Sunday, 22 July 2018, 09:00 Last update: about 7 years ago

Like any other shareholder, the government is expecting a "judicious risk policy which avoids such occurrences in the future" from Bank of Valletta in the wake of Friday's Deiulemar appeal ruling, Finance Minister Edward Scicluna told The Malta Independent on Sunday.

On Friday, a precautionary warrant of €363 million was issued against Bank of Valletta after it lost an appeal in an Italian court. The ruling means that the bank now has to leave the amount deposited in its name in Italy until a ruling is ultimately given by the Italian courts.

The case began after liquidators of the Deiulemar shipping company, together with representatives of 13,000 Italian bondholders, filed the court application against BOV after they lost their life-savings in the scheme dating back to 2014.

Scicluna also insists that the implications of the ruling should not be felt across the wider banking sector: "The outcome of this case is still unknown and be that as it may, the case will have no effect on the other banks as BOV is highly liquid, profitable and with a strong capital base," he commented.

"So there are absolutely no contagion implications on the banking sector."
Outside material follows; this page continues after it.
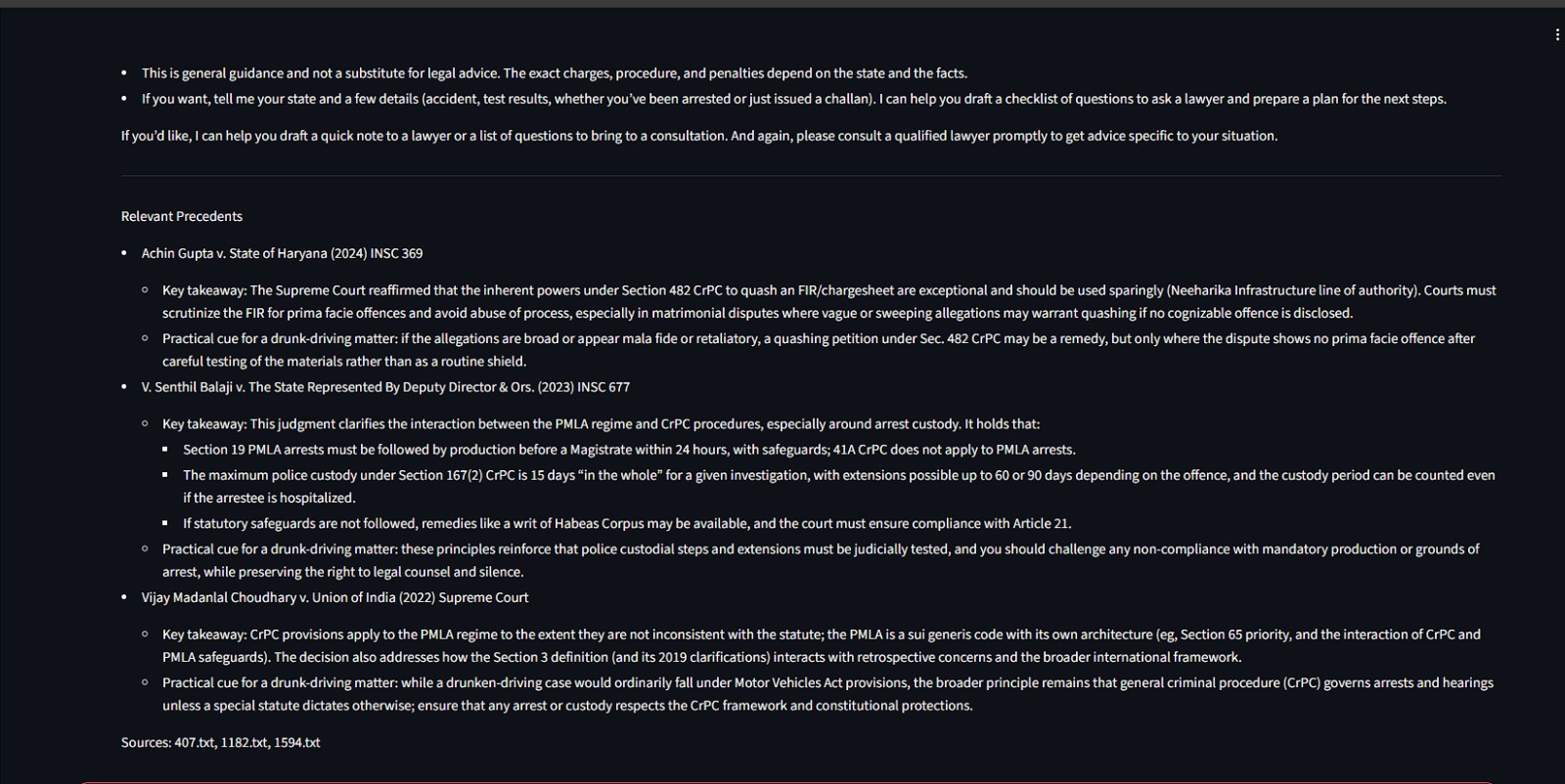The width and height of the screenshot is (1565, 784).
Task: Click the Habeas Corpus statutory safeguards sub-bullet
Action: [627, 523]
As far as the effect on Malta's reputation as a financial services hub is concerned, Scicluna says that BOV's actions, so far, have been "transparent all along, informing the public at large of developments as they unfold, while at the same time taking all the precautionary measures including the setting aside of the full amount under dispute. Only through this correct policy does a bank protect its reputation."

On Friday, BOV CEO Mario Mallia said that while Deiulemar had passed the bank's due diligence back in 2009, it might not have passed today's new and improved rules.
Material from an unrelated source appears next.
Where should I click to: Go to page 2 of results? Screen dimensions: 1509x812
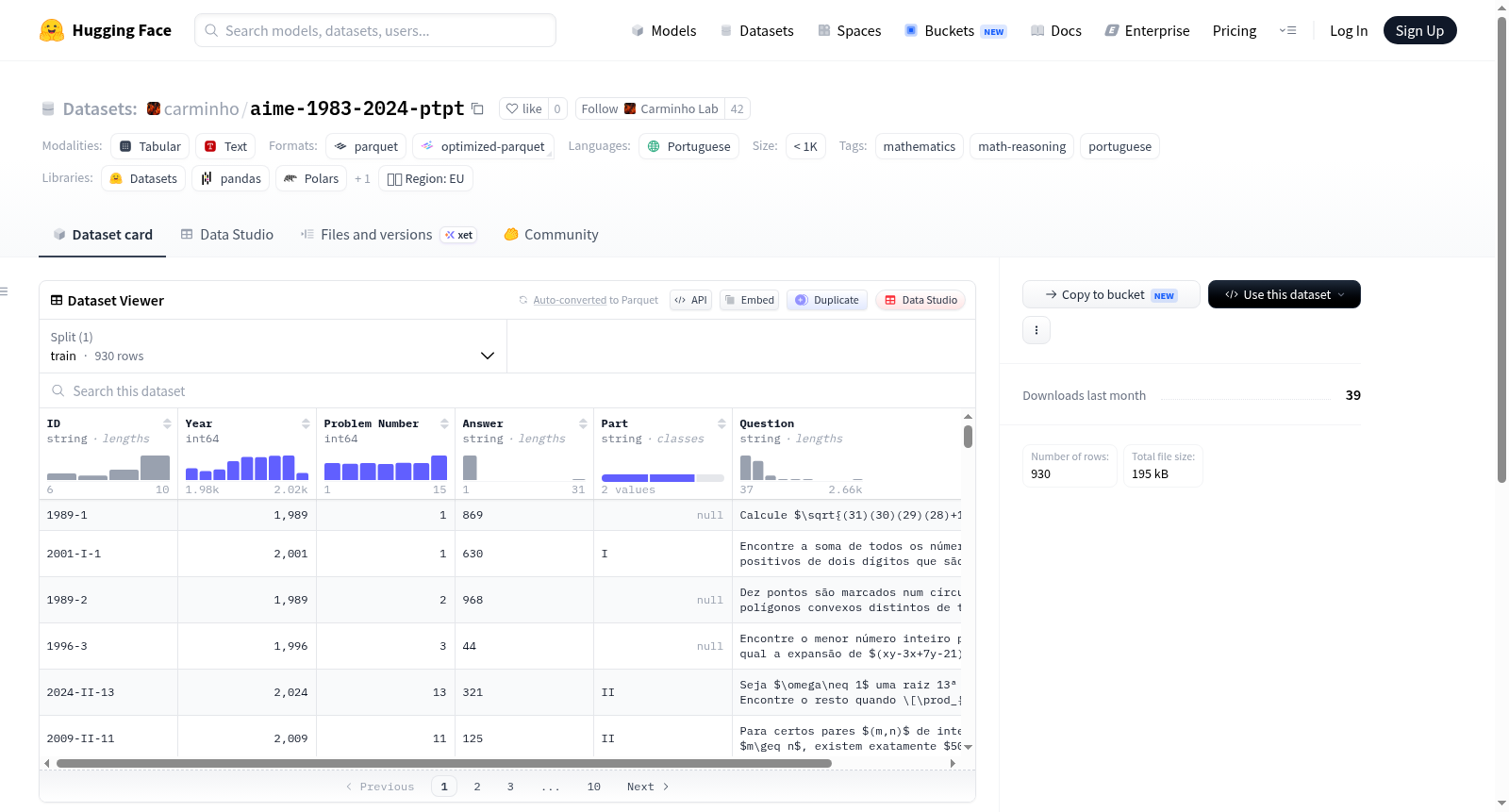pos(477,787)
When asked, both Mallia and bank chairman Taddeo Scerri said that all the due diligence boxes had been ticked back in 2009, but stressed that due diligence today is much more stringent than it was back then, and cast doubt over whether the bank would have gone for that investment today.

Scerri also stressed that the bank exited trust business altogether last year, explaining that it is not a profitable enough business for banks to be in, and that this case had not influenced the decision: "This is the epitome of problems that a business which doesn't give enough return could bring."

The €363 million was allegedly held in trusts at BOV by owners of the now defunct shipping giant, Deiulemar, which registered losses of more than €800 million. The company went bankrupt in 2012.

In the wake of the collapse, seven people were imprisoned with the highest prison sentence being a 17-year term. The shipping line's owners had allegedly been engaged in asset-stripping since at least 2005, through the setting up of numerous companies which were often based overseas.

Profitable assets were sold off, with the proceeds going to the owners themselves rather than to settle the company's mounting debts. Such practices had ultimately led to the harsh sentences against those involved, but investors are still facing an uphill struggle as they struggle to recover their funds. Liquidators alleged that BOV allowed Deiulemar owners to set up three trusts, a vehicle into which they illicitly funnelled money. BOV became a trustee for all three: Capital Trust, Trust Gaino and Trust Gilda.

Deiulemar's insolvency administrators, together with representatives of 13,000 Italian bondholders from Torre del Greco, had filed the court application against BOV after the bondholders found they had lost their life savings after the shipping line's owners illicitly transferred assets to trusts in Malta, Switzerland, Madeira and the British Virgin Islands.